Inside the Zestimate: Data Science at Zillow
If you’re like most homeowners, you probably sneak a peek at your ‘Zestimate’ from time to time to see how your home’s value might have changed. Getting a Zestimate is very easy and straightforward for users, but behind the scenes, there’s a hefty amount of data science that goes into the equation.
The Zestimate is a core part of Zillow’s offering, and is critical for the company’s business model. The figure is an estimated market value that’s based on a number of public and user-submitted data, including physical attributes, like location, lot size, square footage, and number of bedrooms and bathrooms. Historical data like real-estate transfers and tax information is also factored in, as are sales of comparable houses in a neighborhood.
Three times per week, Zillow updates its Zetimate for 110 million homes in the U.S., as well as the Rental Zestimate for 100 million homes. The company has also gone back in time to create historical Zestimates, which help it to track how property values have changed over time and improve the current Zestimate.
The more data Zillow has on a given home, the more accurate the Zestimate, the company says. The Zestimates are usually accurate to within 10 percent in most American metro areas, Zillow claims. Nationally, the median error rate is 8.3 percent, the company says. The company lets homeowners submit additional information that is not available through public sources, such as the existence of remodels or major upgrades.
How does Zillow handle all these data sources to come up with the Zestimate? Earlier this year, members of Zillow’s data science team shared some of the secrets behind the Zestimate.
Machines Learning About Houses
The data behind the Zestimate is stored in a database that’s 20TB in size, according to this presentation by Zillow’s Senior Data Scientist Nick McClure. The company tracks 103 attributes for each property going back 220 months, and there’s about a two-week time lag in the raw data itself.
The Zestimate is generated through a series of processes built using various tools, including heavy doses of R, Python, Pandas, Scikit Learn, and GraphLab Create, the graph analytics software developed by Seattle-based Dato (formerly GraphLab).
The company makes extensive use of R, including the development of a proprietary software package called ZPL that functions similar to MapReduce on Hadoop, but runs on a relational database. The company is increasing its use of Python, which Zillow data scientists say is better than R for some things, such as conducting GIS analysis.
For example, a Zillow GIS analyst, Mike Babb, uses a R and Python to create a GIS model that determine whether a house is a waterfront property. Houses close to the waterfront (within 250 meters) are priced differently than non-waterfront houses, Zillow says. But determinations must be also made regarding proximity and access (i.e it may be close to the water, but there may be other properties or streets between it and the water).
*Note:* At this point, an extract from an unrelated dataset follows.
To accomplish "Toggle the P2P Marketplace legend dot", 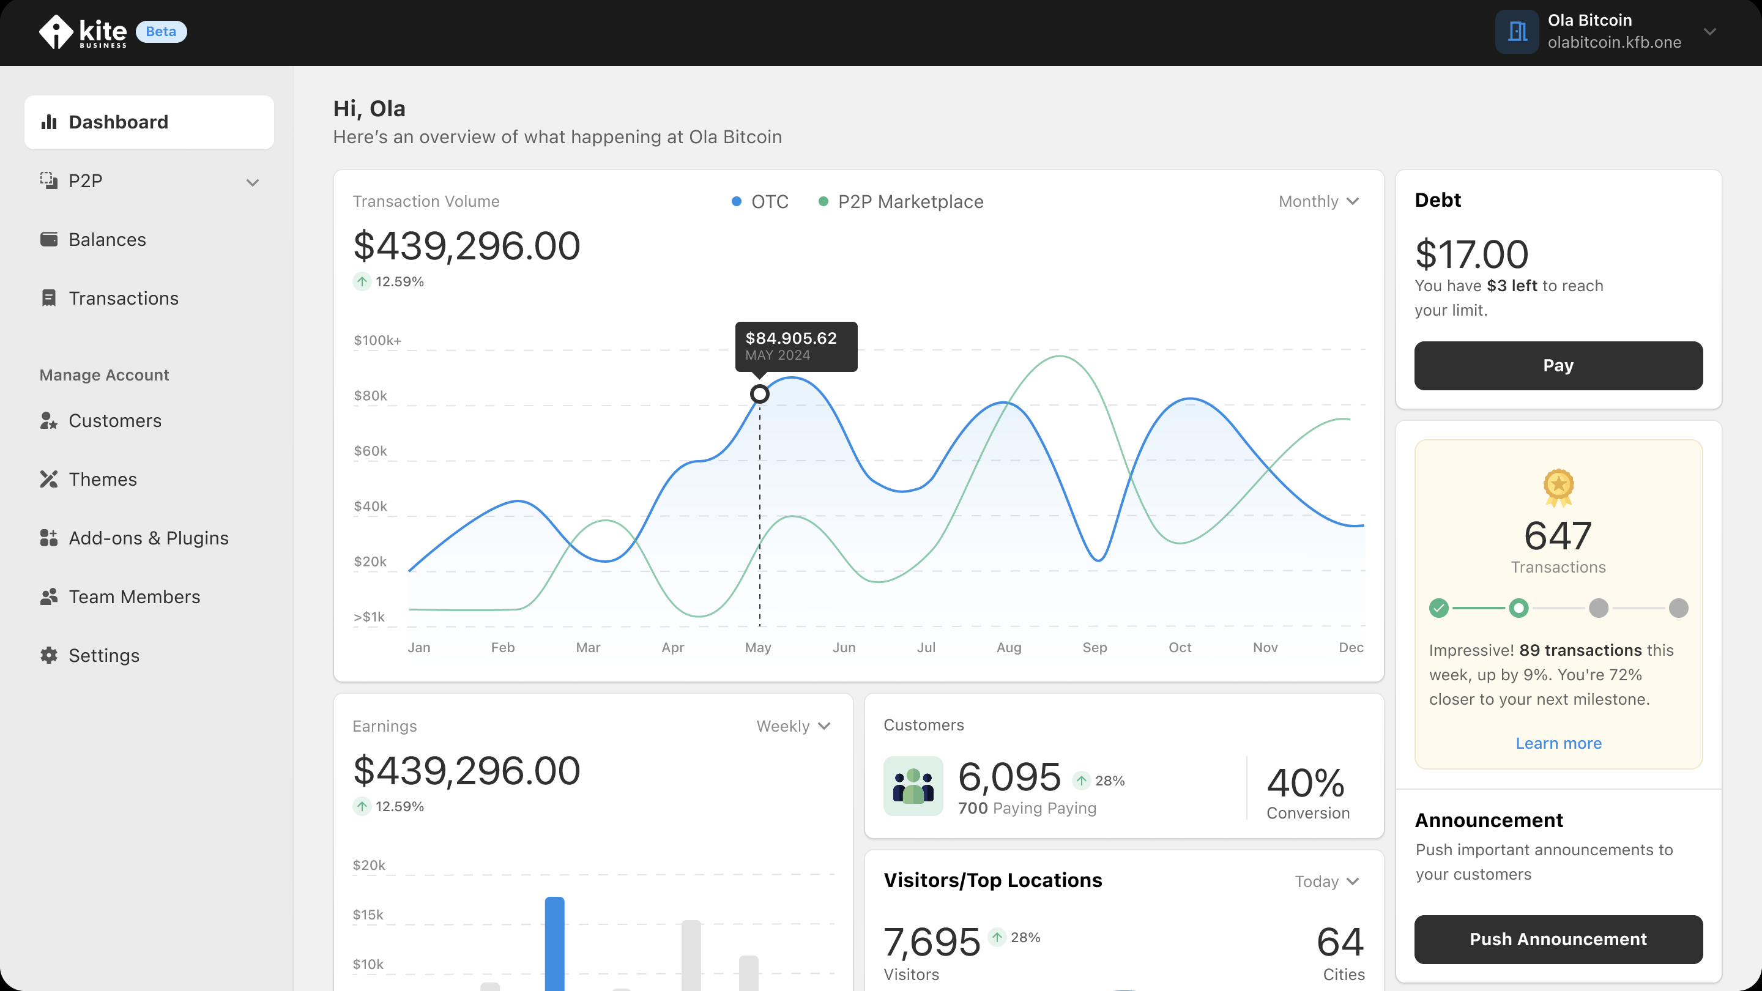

Zillow is also using machine learning to improve the accuracy of error and fraud detection. Like any popular online resource, Zillow attracts its share of thieves and con-artists. The data science team uses a combination of Scikit Learn, a collection of Python-based data mining and machine learning tools, as well as Dato’s GraphLab Create to flush out bad guys.
Specifically, Zillow uses a gradient-boosted random forest to match features on known fraudulent listings against new listings. The output from the machine learning algorithm is scored as actual fraud or not, and added back into the fraud model every week.
Now Dato’s fast graph analytic engine is helping with fraud. Previously, it took taken Zillow up to 33 days to run a k-Nearest Neighbors algorithm against a dataset composed of 2 million properties in Los Angeles County, according to a McClure’s presentation.
When McClure brought in GraphLab Create, he could get the same job done in about 20 to 40 minutes. What’s more, the model could run on an eight-core desktop machine, and the accuracy rate was boosted to about 97 percent, up from figures as low as 65 percent.
The company is also using GraphLab Create to track month over month (MOM) changes in Zestimates, with an eye for identifying “problematic Zestimates,” McClure writes in his presentation. “We now have a tool that can slice and dice the Zestimate and look at all of our data by any number of factors,” he writes.
Zillow has since put Dato’s software into production. “I’ve found that Dato deeply understands the needs of the data scientist,” says Andrew Bruce, Senior Director of Data Science at Zillow. “The ease of use and scalable performance, which is not limited by the memory of the machine, are allowing us to innovate and advance at an astonishing pace.”